Method of decontaminating soils

Abstract

In a method of decontaminating soils, sediments and mud including at least a sand fraction and a fine particle fraction which contains a particle-like silt component to which particularly contaminants comprising heavy metals and organic compounds adhere, and wherein the contaminated silt component is separated from the mineral silt component, the fine particle fraction including the contaminants is subjected essentially at the same time to a cavitation and an oxidation treatment before the contaminated silt component is separated from the mineral silt component.

Description

BACKGROUND OF THE INVENTION

The invention relates to a method of decontaminating soils such as sediments, silts and muds which include at least a sand fraction and a fine particle fraction wherein the fine particle fraction includes an organic silt component to which particularly contaminants of heavy metals and organic compounds adhere and wherein the contaminated silt fraction is to be separated from the mineral silt fraction.

Contaminated soils are present all over the world in large amounts as contaminated sediments and muds in flowing and still waters and in muds from sewage treatment plants. There are more than 200,000 suspected contaminated areas alone in Germany. Annually, in the area of the former West Germany 60,000 m 3 of contaminated soil are excavated and about 5,000,000 m 3 sewage treatment muds are generated.

These amounts cannot all be deposited. It is therefore absolutely necessary to find methods of utilizing these amounts by new environmentally acceptable methods in order to control these amounts of waste materials in an effective manner. Basically, it would first be necessary to provide economical methods by which the amounts of such contaminated materials being generated is minimized.

A second step of controlling the amount of contaminated materials would be to provide methods for decontaminating or utilizing the contaminated soils remaining after the first control step. But if there is no economical way of utilizing the remaining contaminated materials those materials must be deposited. However, today's deposits are tomorrows contaminations.

Contaminated soils, sediments and muds have been separated in the past by simple hydraulic procedures into sand and fine particle fractions (<63 μm). The fine particle fraction comprises a mineral silt fraction (2 μm to ≦63 μm) and a clay fraction (<2 μm), and organic contaminants such as heavy metals or heavy metal compounds. The sand fraction is essentially free of contaminations and can generally be utilized otherwise. Since, inspite of many attempts and proposals, economical decontamination processes of contaminated soils do not exist the contaminated silt fractions are generally deposited as waste.

* **RECORDS PROVIDED**
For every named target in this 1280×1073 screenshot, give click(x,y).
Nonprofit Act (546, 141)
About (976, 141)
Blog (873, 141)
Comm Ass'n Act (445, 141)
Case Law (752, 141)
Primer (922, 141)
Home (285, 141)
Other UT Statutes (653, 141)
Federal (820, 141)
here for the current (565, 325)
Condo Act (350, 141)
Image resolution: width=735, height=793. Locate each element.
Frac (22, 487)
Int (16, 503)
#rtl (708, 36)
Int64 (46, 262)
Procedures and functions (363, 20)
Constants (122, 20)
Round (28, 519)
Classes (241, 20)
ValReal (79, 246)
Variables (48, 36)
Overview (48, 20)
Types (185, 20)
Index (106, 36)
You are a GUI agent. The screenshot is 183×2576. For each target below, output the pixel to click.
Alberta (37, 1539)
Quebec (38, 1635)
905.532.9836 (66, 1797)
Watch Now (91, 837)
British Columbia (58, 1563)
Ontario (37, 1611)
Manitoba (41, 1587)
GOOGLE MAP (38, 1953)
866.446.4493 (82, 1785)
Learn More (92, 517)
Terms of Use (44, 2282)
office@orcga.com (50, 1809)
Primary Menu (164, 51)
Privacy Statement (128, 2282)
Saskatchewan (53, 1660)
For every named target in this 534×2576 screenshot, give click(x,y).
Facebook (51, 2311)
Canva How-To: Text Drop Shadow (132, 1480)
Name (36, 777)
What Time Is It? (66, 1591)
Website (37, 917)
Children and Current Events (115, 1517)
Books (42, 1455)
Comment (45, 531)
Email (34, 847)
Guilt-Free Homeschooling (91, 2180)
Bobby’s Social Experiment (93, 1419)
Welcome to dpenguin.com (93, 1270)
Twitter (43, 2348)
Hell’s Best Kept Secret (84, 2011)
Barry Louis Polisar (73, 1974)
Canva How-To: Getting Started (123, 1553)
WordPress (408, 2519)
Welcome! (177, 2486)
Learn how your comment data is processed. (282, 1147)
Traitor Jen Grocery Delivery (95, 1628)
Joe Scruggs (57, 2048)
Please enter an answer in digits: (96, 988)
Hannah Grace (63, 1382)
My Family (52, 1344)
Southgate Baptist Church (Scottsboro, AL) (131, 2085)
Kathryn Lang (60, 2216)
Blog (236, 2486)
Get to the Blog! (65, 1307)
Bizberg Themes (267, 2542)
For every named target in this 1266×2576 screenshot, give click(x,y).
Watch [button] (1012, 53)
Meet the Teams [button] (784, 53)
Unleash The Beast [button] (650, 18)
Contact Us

* **PROBLEM SET**
• 1. Does each statement below agree with the soil decontamination passage? Answer yes or no for each, and quote the words from the passage that decide it.
(a) Germany alone has more than 200,000 suspected contaminated areas.
(b) The sand fraction carries most of the contamination.
(c) The cavitation and oxidation treatment is applied after the contaminated silt component has been separated from the mineral silt component.
• 2. Answer from the soil decontamination passage:
(a) How much sewage treatment mud is generated each year in the area of the former West Germany?
(b) What particle size does the clay fraction have?
(c) What is generally done with contaminated silt fractions?
• 3. Carry on the soil decontamination passage from where it stops.
The listing above isn't needed for what follows.

* **ANSWERS FOR THE EXERCISE**
• 1.
(a) Yes: "There are more than 200,000 suspected contaminated areas alone in Germany."
(b) No: "The sand fraction is essentially free of contaminations and can generally be utilized otherwise."
(c) No: "subjected essentially at the same time to a cavitation and an oxidation treatment before the contaminated silt component is separated from the mineral silt component"

• 2.
(a) About 5,000,000 m³.
(b) Less than 2 μm.
(c) They are deposited as waste.

• 3.
Contaminated silts are included for example in oil-containing anthropogen-affected soils, in sediments and muds of flowing and standing waters (excavation materials) and in industrial wastes, commercial wastes and domestic wastes.

During examination of contaminated river sediments, it was found that the contaminants are concentrated essentially in the fine particle fractions. Many of the known decontamination processes as mentioned above are not suitable if the silt fraction in the soil to be decontaminated is greater than a certain limit such as 30%. It has to be taken into consideration that for example the linear distribution coefficients between sediment and the surrounding water for hexachlorobenzine (HCB) is for example between 2000 and 3000. The distribution coefficient between the carbon fraction in the sediment and the water is even higher that is about 50,000. Hexachlorobenzine consequently has, like almost all organic contaminants, a high affinity to sediments and an extremely high affinity to the carbon fraction attached thereto. Tests for the heavy metal area show that also most of the heavy metals present are preferably associated with the organic fraction.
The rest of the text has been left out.